For Apurva Parikh, it all began a few weeks before 26/11 with a whiff from an incense stick, the flicker of a lamp and a statue of Shiva, a snake coiled around his neck. “To light an agarbatti and do a quick aarti before leaving for work is a childhood habit,” he recalls. “A few weeks before 26/11, I noticed a new figurine of Shivji in my pooja room. I complained silently when I saw it. What was the need for one more idol?” I asked.
“And over the next few weeks, on a couple of occasions, I experienced this strange sensation – a vision of Shivji’s cobra wrapping itself around my neck and choking me, its flared hood by my face. I think it was happening because I was disrespecting the idol.”

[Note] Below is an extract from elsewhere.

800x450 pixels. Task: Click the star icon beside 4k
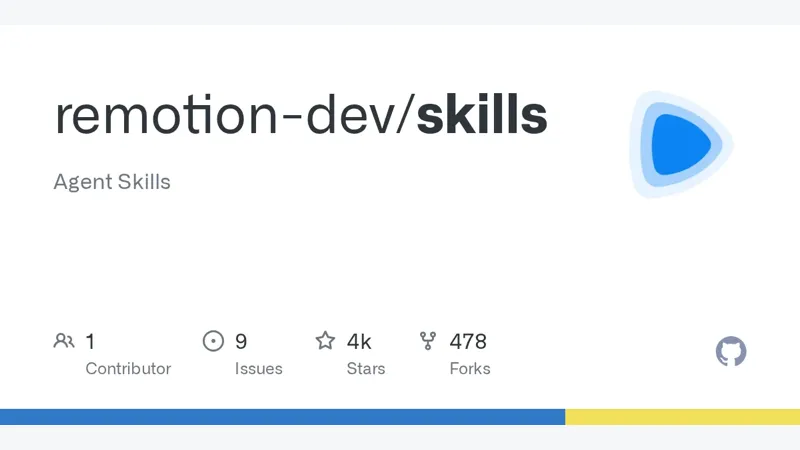point(325,340)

The sensation, fleeting as it was, stayed etched so deep in his mind that even as he stared at death on the night of 26 November 2008, the image returned. “When we were lined up along a staircase and the terrorists began shooting at us, I turned to my side, bracing for the bullet. Just as I fell against the wall, Shivji’s snake came back coiling itself around my neck. This was it, I thought. That’s when the snake’s face appeared next to mine, making me move my face a few inches. And just then, the bullet whizzed past my face, ever so slightly grazing my neck.”

Apurva, sixty-seven, is visibly disturbed as he recalls the incident for the first time in nine years. But this memory is what he has armed himself with, this curious blend of faith and belief, of the physical and the metaphysical, to live life after a near-death experience on 26/11.

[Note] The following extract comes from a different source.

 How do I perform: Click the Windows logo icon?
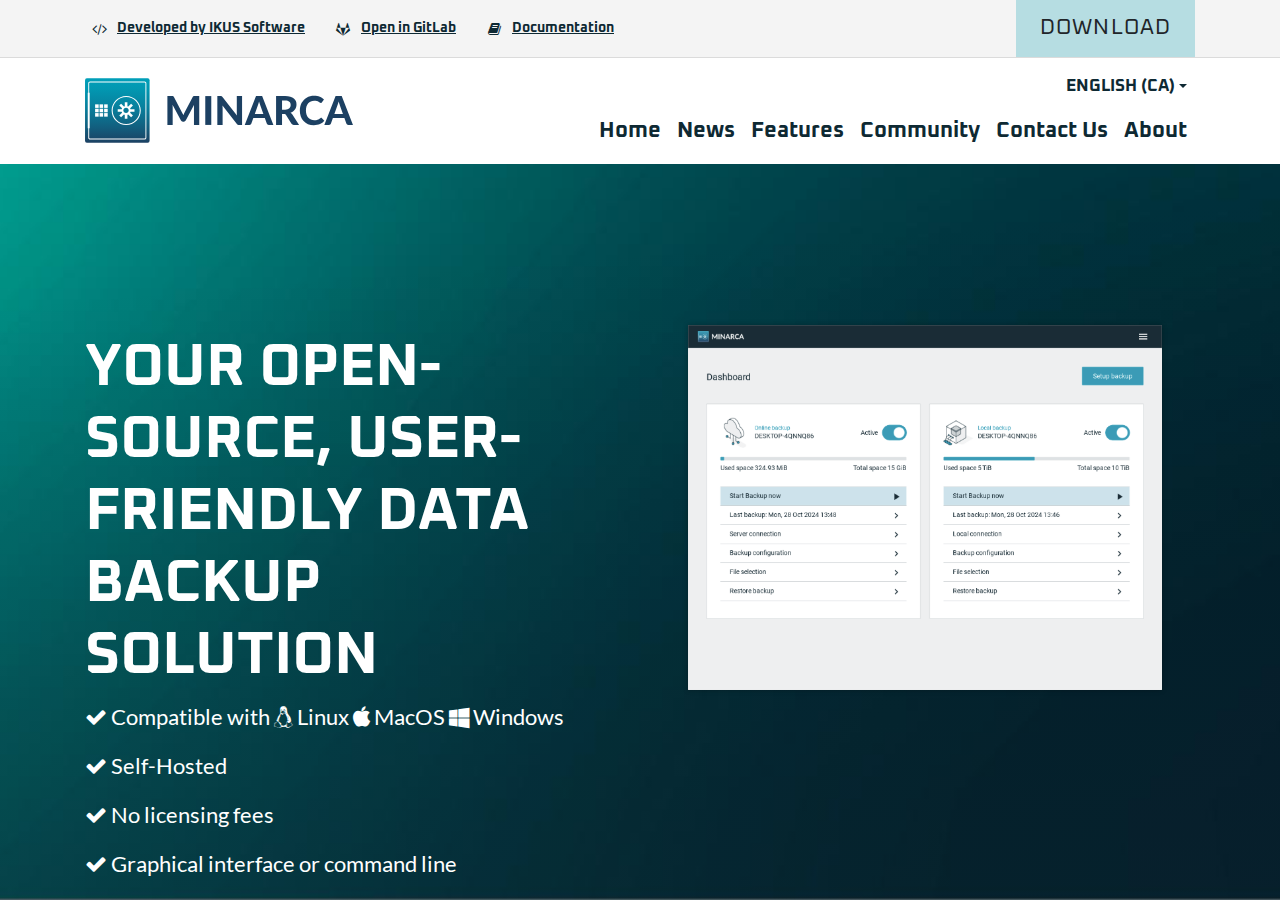coord(459,718)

As one of only four men who survived an execution in a line-up of hostages inside the Hotel Oberoi on the night of 26 November 2008, his account of the night might have been one of indisputable grit and nerve.

But while every anniversary of the attacks is an acknowledgement of the second chance life gifted him, the day also comes as a reminder that he survived while two of his closest friends didn’t. “I felt guilty,” he says of the most overpowering emotion he felt in the days immediately after his rescue. Over time and having laboured hard to find a deeper balance, Apurva has overcome much of the darkness he felt through December 2008. But he still can’t face the wife of one friend who died, and the passage of time could not reverse the souring of ties. “Friends and family don’t say it, but I can feel it,” he says of the burden he still carries. It hurts less now, but the pain is a lasting one.

Ten years later, there is only one detail about his ordeal that’s fuzzy in his memory: He doesn’t know exactly why, or how, he ducked when a fusillade of bullets from two AK-47 machine guns claimed about fifteen others who’d been made to stand in a row with him, including his two best friends.

Everything else, even all these years later, is a crystal-clear recollection.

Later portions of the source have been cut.